__What you need to do__
Each line of the data below that includes the string "button" must be copied.

-- Task material follows --

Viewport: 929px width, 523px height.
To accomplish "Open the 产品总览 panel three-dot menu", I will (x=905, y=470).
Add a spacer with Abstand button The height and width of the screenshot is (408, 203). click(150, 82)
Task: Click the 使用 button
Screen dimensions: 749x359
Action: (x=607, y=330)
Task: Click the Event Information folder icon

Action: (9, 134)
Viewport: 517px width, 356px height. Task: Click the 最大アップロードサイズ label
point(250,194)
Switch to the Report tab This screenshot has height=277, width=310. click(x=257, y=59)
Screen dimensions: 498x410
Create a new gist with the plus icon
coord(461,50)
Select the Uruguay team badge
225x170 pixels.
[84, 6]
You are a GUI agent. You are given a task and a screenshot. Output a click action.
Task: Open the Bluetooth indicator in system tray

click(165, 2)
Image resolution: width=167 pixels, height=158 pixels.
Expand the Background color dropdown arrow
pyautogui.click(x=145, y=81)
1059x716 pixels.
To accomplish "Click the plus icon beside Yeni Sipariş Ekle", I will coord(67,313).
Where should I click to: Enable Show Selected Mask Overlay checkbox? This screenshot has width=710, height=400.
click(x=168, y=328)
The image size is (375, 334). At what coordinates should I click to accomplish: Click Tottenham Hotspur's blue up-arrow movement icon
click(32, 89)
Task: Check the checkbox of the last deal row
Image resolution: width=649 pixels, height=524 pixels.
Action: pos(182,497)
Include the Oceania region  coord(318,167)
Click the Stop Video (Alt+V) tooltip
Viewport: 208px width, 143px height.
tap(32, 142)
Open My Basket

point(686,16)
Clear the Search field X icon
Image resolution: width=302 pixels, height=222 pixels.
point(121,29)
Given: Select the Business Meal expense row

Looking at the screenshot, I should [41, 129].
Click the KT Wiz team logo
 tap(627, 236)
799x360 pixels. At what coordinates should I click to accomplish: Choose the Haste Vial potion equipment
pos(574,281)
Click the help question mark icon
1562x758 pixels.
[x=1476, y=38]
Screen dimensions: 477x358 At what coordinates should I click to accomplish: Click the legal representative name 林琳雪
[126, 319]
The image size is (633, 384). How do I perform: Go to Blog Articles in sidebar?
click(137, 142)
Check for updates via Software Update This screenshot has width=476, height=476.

-- Task material concluded --

__Answer space__
Add a spacer with Abstand button The height and width of the screenshot is (408, 203). click(150, 82)
Task: Click the 使用 button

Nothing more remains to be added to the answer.